What did people eat in Qatar in the Past?

Now that the Origins of Doha and Qatar excavations have finished, all the materials are undergoing analyses from experts. One of these experts is Dr Alan Farahani, a paleoethnobotanist associated with UCLA’s Cotsen Center. He has been examining the plant remains from our excavations. Here he is, discussing the analysis of remains from the Old Doha Rescue Excavation:

My name is Alan Farahani and I am an archaeologist who researches ancient agriculture and the ways in which the social, political, and cultural lives of people affected and were affected by the plants they chose to grow. To study this I specialize in “paleoethnobotany”, which is the study of archaeological plant remains in order to learn about human culture.
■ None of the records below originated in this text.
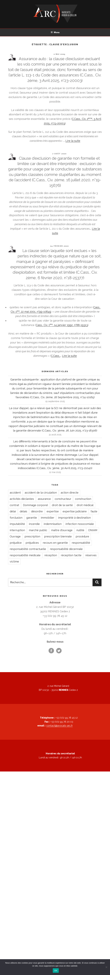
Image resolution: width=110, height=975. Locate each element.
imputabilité (17, 523)
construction (83, 498)
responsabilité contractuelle (28, 549)
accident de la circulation (41, 492)
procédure (82, 536)
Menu (55, 32)
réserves (91, 555)
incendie (34, 523)
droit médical (85, 505)
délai (13, 511)
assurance (44, 498)
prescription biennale (58, 536)
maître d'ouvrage (61, 530)
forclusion (16, 517)
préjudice (16, 542)
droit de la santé (62, 505)
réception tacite (71, 555)
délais (23, 511)
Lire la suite (72, 140)
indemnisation (53, 523)
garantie (31, 517)
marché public (38, 530)
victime (14, 561)
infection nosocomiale (79, 523)
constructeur (63, 498)
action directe (69, 492)
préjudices (32, 542)
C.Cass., (55, 355)
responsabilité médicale (25, 555)
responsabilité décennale (66, 549)
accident (15, 492)
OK (55, 970)
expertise (53, 511)
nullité (80, 530)
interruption (17, 530)
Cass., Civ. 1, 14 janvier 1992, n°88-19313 (62, 325)
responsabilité (81, 542)
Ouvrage (15, 536)
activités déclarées (22, 498)
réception (50, 555)
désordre (37, 511)
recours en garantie (55, 542)
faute (94, 511)
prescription (32, 536)
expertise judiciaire (75, 511)
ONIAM (92, 530)
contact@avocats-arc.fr (59, 725)
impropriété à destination (74, 517)
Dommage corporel (35, 505)
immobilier (47, 517)
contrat (14, 505)
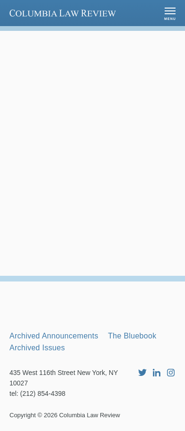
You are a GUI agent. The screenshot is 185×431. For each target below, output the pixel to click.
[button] (170, 13)
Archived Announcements (53, 336)
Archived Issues (37, 348)
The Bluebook (132, 336)
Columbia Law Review (89, 415)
Many methods have been developed in order to recover both the macroscopic (seeds, stems, etc.) and microscopic remains of the remains of plants that people either grew or used near and on archaeological sites.

One such method, flotation, was utilized on the Old Doha Rescue Excavation (ODRE) project in order to identify what kind of plant foods people were eating in this important moment of Doha’s history. Flotation involves submerging archaeological sediment (aka dirt) in a special device that allows archaeological plant remains, usually carbonized plant seeds and wood charcoal, to float to the surface of the water and be recovered.

The project used this method and collected over 170 samples, equaling 1700L of processed sediment. Of these, slightly more than eighty samples have been analyzed by me and another researcher. The contents of these samples include date stones and fragments (Phoenix dactylifera L.) hulled barley (Hordeum vulgare L.), bread wheat (Triticum aestivum), rice (Oryza sativa L.), and even grape seeds (Vitis vinifera L.). Questions raised by these remains include the extent to which these plants were traded or grown locally. Thankfully, the ODRE project includes a substantial oral history and community involvement portion which will be able to shed light on this important evidence of early foodways in Doha.